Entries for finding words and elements
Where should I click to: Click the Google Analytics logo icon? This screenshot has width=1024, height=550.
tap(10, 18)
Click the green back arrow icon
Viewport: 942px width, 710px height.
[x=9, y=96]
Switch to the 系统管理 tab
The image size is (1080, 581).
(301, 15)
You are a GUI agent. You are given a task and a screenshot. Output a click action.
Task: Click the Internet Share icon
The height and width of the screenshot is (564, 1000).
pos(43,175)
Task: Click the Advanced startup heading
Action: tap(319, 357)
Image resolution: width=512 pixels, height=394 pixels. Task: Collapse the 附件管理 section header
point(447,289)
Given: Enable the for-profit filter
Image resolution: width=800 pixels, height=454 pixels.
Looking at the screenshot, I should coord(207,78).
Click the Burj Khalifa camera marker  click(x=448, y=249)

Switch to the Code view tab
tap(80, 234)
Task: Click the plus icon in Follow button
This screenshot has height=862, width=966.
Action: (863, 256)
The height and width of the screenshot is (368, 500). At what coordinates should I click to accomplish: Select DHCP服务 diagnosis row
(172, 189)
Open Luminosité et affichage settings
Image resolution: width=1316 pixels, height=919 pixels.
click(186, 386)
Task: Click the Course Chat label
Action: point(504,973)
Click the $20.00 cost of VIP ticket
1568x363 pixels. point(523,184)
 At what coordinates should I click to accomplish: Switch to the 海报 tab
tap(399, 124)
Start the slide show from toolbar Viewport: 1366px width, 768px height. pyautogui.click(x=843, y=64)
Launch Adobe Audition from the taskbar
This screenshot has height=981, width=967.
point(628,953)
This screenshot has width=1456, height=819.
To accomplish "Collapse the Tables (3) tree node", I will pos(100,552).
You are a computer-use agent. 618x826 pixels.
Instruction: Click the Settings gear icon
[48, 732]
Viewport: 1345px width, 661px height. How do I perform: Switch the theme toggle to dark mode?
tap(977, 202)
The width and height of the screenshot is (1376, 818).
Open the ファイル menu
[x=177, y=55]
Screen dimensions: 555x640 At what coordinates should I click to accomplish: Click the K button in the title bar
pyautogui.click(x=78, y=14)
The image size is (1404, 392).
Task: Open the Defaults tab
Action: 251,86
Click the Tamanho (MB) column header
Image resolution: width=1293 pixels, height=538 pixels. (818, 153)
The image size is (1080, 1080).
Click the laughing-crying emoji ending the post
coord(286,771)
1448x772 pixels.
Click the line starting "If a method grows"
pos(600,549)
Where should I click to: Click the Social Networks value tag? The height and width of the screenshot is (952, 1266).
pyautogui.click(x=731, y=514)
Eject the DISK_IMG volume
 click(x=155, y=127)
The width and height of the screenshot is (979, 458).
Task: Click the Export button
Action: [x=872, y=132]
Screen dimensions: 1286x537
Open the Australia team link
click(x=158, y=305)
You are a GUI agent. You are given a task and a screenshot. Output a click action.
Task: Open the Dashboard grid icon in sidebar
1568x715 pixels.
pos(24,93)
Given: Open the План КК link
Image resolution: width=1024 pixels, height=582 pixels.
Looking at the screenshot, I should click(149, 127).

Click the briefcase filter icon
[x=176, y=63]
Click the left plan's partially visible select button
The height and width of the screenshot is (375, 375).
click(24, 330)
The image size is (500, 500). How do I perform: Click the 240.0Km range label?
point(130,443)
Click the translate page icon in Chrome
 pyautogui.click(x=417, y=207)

Aim of the task
Collect every line of the entries above that contains the word "pixels", and copy each one out in full.

The answer
Image resolution: width=512 pixels, height=394 pixels. Task: Collapse the 附件管理 section header
Image resolution: width=800 pixels, height=454 pixels.
Image resolution: width=1316 pixels, height=919 pixels.
1568x363 pixels. point(523,184)
You are a computer-use agent. 618x826 pixels.
Image resolution: width=1293 pixels, height=538 pixels. (818, 153)
1448x772 pixels.
1568x715 pixels.
Image resolution: width=1024 pixels, height=582 pixels.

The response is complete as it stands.